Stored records
##############################
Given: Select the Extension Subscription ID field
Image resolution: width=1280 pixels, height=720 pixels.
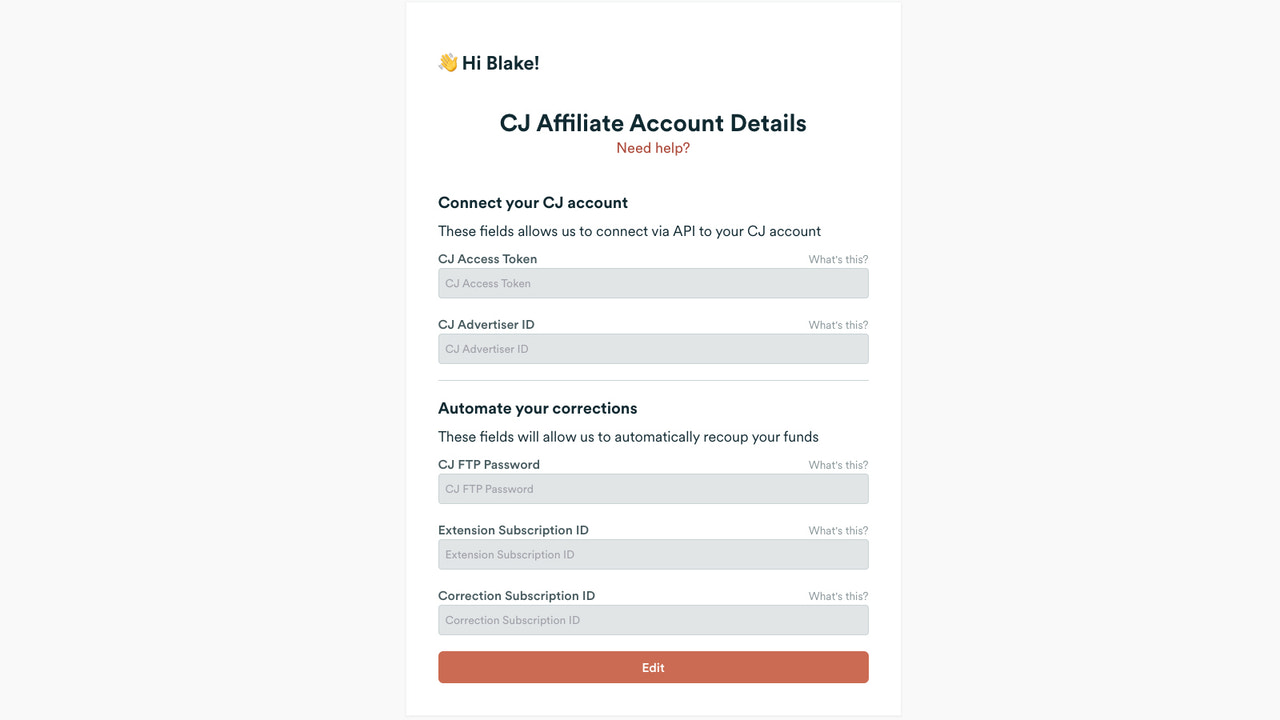Looking at the screenshot, I should coord(653,554).
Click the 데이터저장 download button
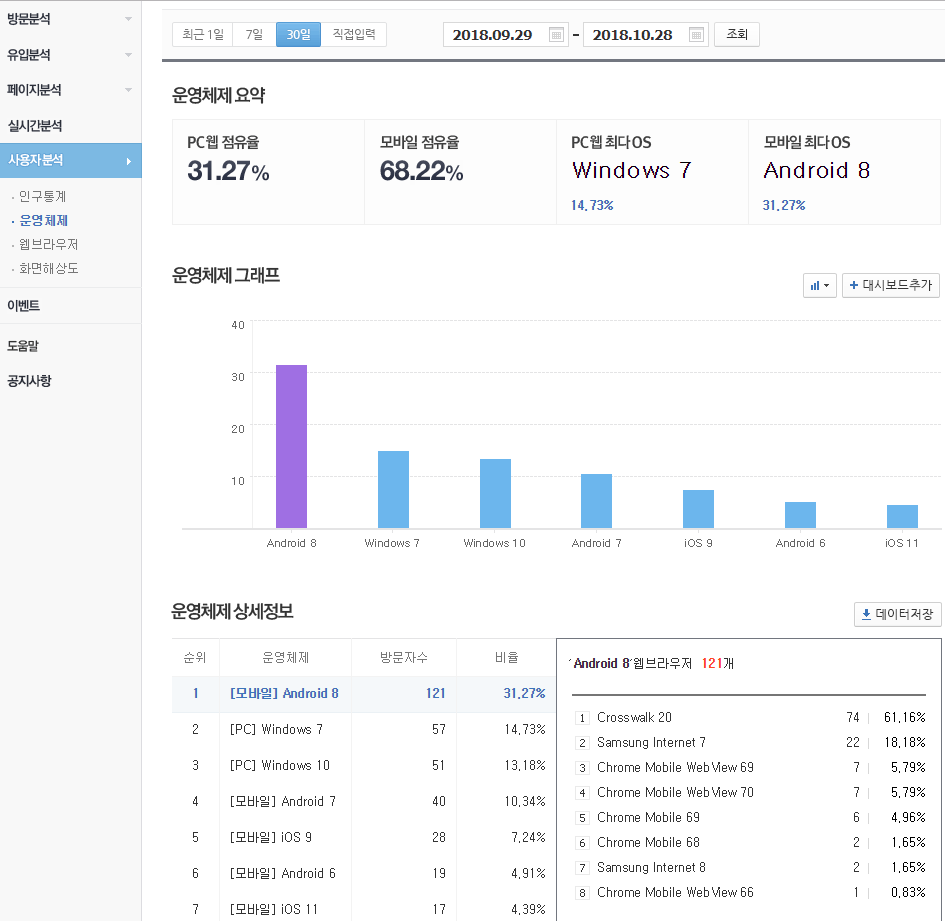The height and width of the screenshot is (921, 945). tap(897, 614)
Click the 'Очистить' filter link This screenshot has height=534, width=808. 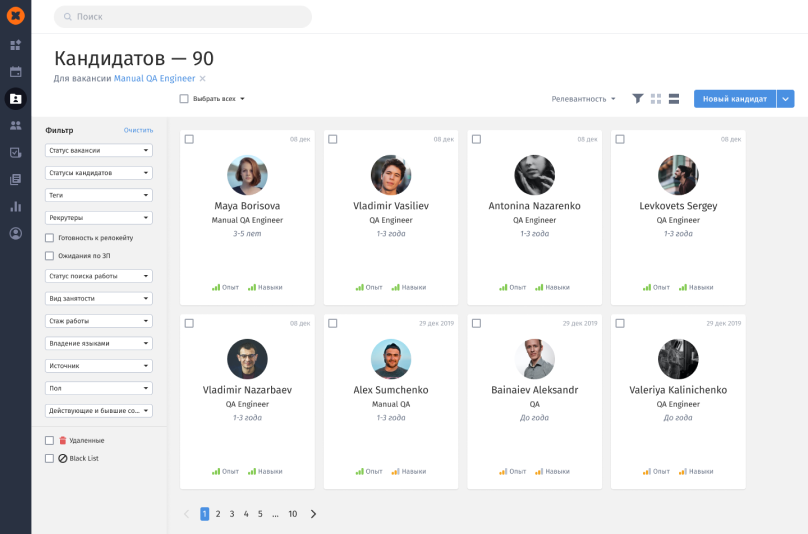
##############################
What you need to do:
Where the line containing "Click the 데이터저장 download button" appears in the entries above, start there and set down every line exactly through the last one, inclusive; omit pictures.

Task result:
Click the 데이터저장 download button
The height and width of the screenshot is (921, 945). tap(897, 614)
Click the 'Очистить' filter link This screenshot has height=534, width=808. 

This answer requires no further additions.